Ag Today April 24, 2017

Cattle ranchers welcome lush grasses

 

BY JOHN HOLLAND

jholland@modbee.com

Mother Nature has soaked the grasslands east and west of the San Joaquin Valley this year, to the delight of cattle ranchers who value this free feed.

It’s a gorgeous sight for city folks who drive into the foothills. For the beef industry, it means millions of dollars in avoided costs.

During much of the 2012-16 drought, ranchers had to supplement the grasses with purchased hay. They also might have sent cattle to market at less than ideal weight.

“They’re smiling,” said Tom Orvis, a rancher north of Oakdale and governmental affairs director for the Stanislaus County Farm Bureau. “They’re getting a lot of feed, and the cattle are in great shape.”

This land is not irrigated, so ranchers count on rain to grow grass from fall to spring.

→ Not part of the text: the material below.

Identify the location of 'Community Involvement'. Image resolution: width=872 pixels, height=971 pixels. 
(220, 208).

The cattle then go to irrigated pasture elsewhere, to Sierra Nevada grazing allotments, or to market.

The first two years of drought reduced the grasses, and the third was so dry that the rangeland remained brown through most of winter. Conditions improved somewhat after that, even though the region technically remained in a drought.

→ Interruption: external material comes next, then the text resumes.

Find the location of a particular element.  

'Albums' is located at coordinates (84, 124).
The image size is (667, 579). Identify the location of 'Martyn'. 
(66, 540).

Orvis said the rain gauge at his family ranch has measured 27.04 inches to date, the third-highest amount in records dating to 1934. He welcomes the warming weather this week, which will grow the grasses even more.

Cattle continue to graze for a while after the range has turned brown. Ranchers like to keep some in reserve for the fall.

The rangeland stretches into the Sierra foothills on the east and the Bay Area on the west. It is more extensive than irrigated cropland, but the value per acre is much less. Still, this open ground is essential to beef production.

Conditions this year are “excellent,” said Theresa Becchetti, a livestock and natural resources adviser at the University of California Cooperative Extension.

“This year, the rains started early and kept coming, producing more forage throughout the season, and once soil temperatures began to increase, the forage really took off,” she said.